In Hong Kong, there has also been a surge of new interest in Ethereum. Jehan Chu is the founder of the Ethereum meetup there and a partner at Jen Advisors, a Hong Kong–based early-stage blockchain VC firm. Though the technology is still very young, Chu has seen a huge uptick in activity.

“Ethereum in Southern China has been on a rampage of growth,” Chu told Bitcoin Magazine, “with the local HK meetup growing by 50 percent to nearly 800 members in the last six months, and ether trade skyrocketing. Banks, corporates and even casual investors have all heard about Ethereum’s white-hot growth and mounting challenge to Bitcoin dominance. More importantly, Ethereum startups worldwide from Status.im and Ox to Golem and MakerDao have made HK’s environment of high-level industry professionals a can’t-miss stop on their Asia business development and capital raising tours.”

Recently the Enterprise Ethereum Alliance (EEA), connecting Fortune 500 enterprises, startups, academics and technology vendors with Ethereum, announced its expansion into China with a new office in Hangzhou.

At the Global Blockchain Financial Summit in Hangzhou, EEA China said that its main objectives are to “explore and develop new standards and technologies using blockchains, so that Chinese enterprises can more easily meet domestic market needs.” Founding members of the EEA include JP Morgan, Banco Santander, CME Group, Microsoft, Intel, Accenture and blockchain startup ConsenSys.

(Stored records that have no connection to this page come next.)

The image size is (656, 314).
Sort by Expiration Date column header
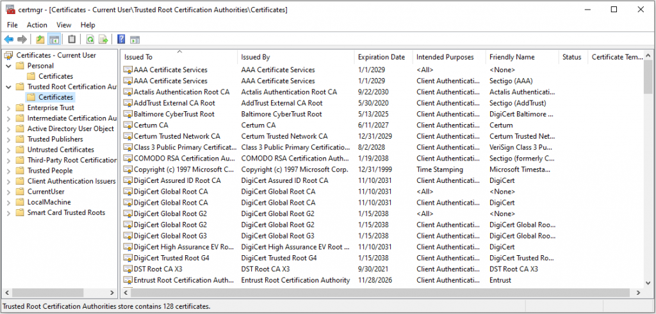pos(383,57)
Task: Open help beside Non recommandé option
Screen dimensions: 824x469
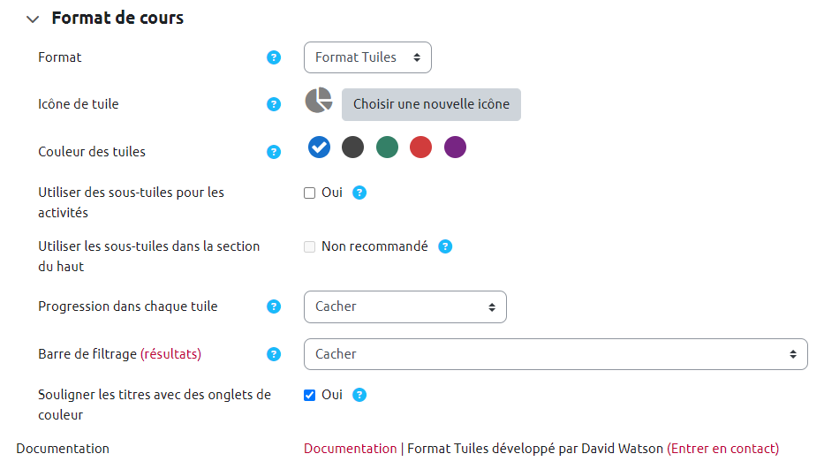Action: click(445, 246)
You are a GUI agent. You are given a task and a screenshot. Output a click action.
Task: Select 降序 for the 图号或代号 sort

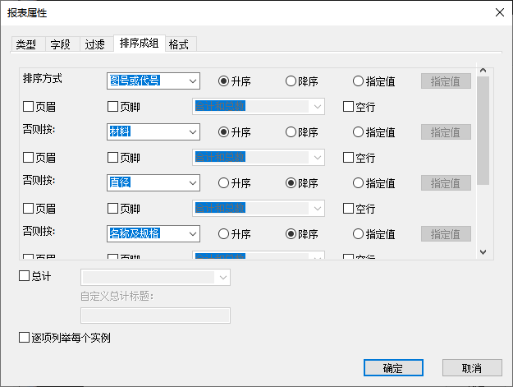[291, 81]
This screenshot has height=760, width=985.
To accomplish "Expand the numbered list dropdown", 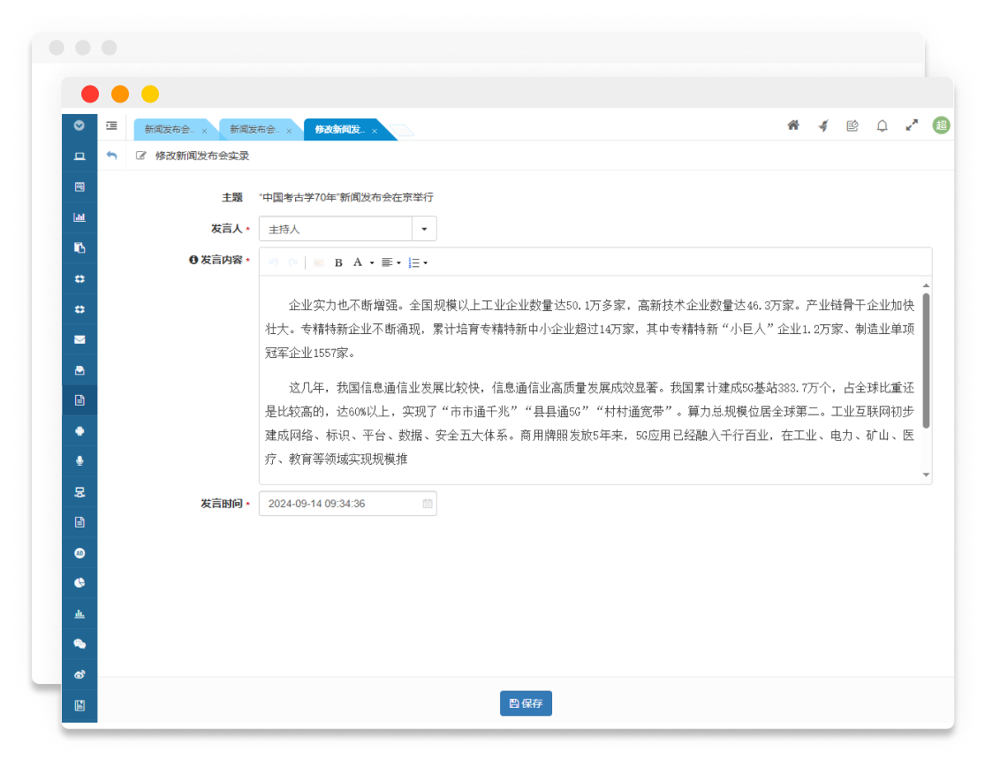I will pyautogui.click(x=418, y=262).
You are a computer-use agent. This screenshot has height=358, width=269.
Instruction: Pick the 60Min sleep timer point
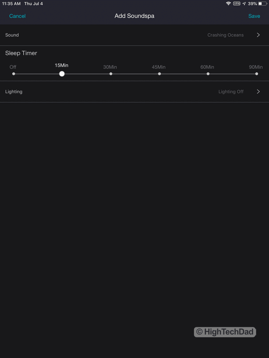(x=208, y=74)
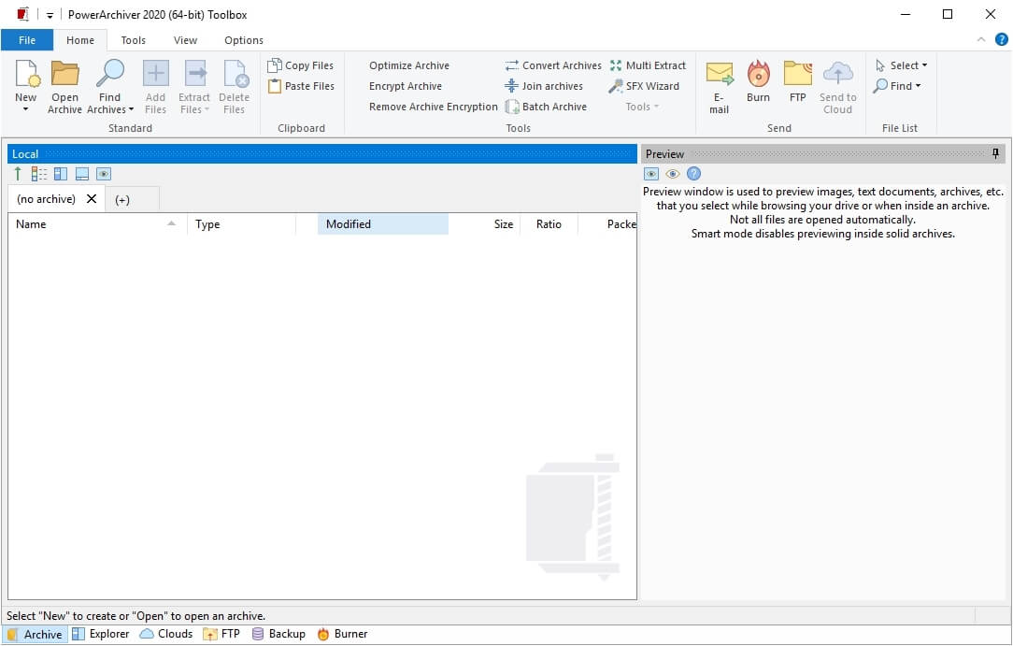Click the blue help icon in Preview panel
This screenshot has height=646, width=1013.
click(693, 174)
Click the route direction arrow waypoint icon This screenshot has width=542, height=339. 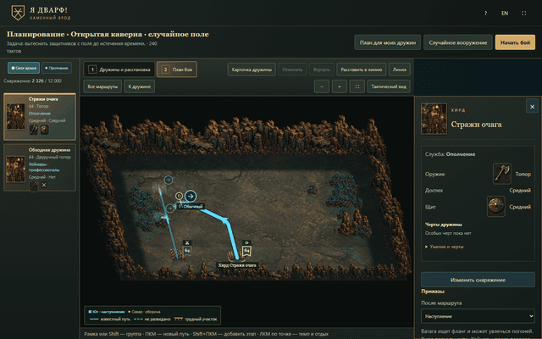191,196
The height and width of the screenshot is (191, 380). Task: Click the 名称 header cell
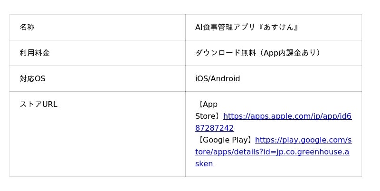click(27, 28)
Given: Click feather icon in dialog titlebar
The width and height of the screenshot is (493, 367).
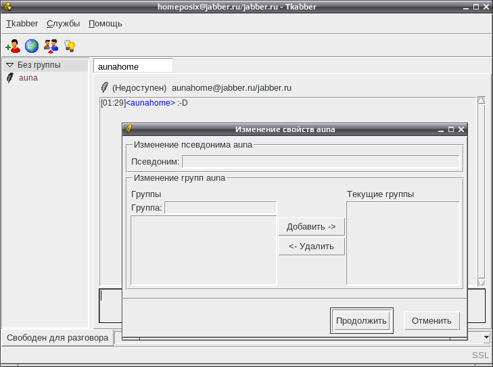Looking at the screenshot, I should pos(128,129).
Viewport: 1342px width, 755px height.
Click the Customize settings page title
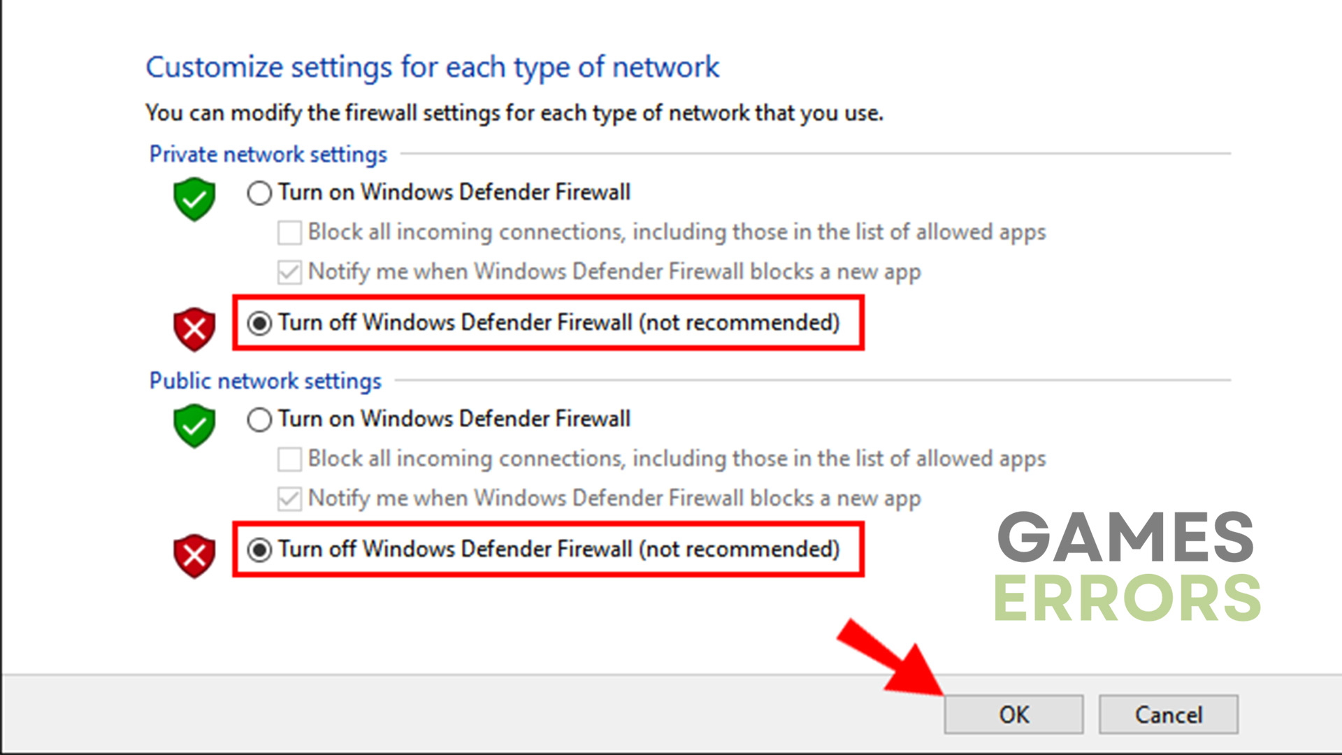[x=432, y=68]

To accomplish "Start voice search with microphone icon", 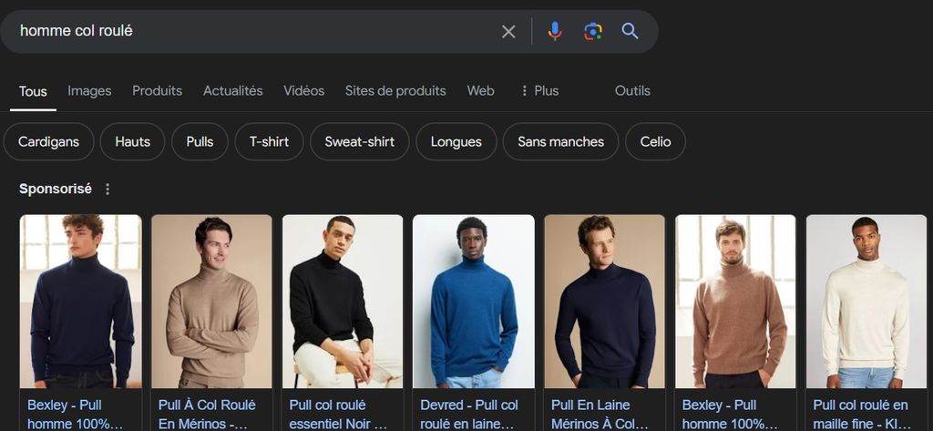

Over the past week, the price of ether has surged from $85 on May 17 to a high of around $211 on Coinbase on May 25. While many credit this rise to the announcements of the EEA, it is also notable that ETH trading was added to some of China’s digital asset exchanges. On May 14 CHBTC.com added an ETH/CNY trading pair, and on May 16 Yuanbao.com added ETH trading to its platform. It has also been confirmed that China’s top Bitcoin exchange OKCoin will soon add ETH trading.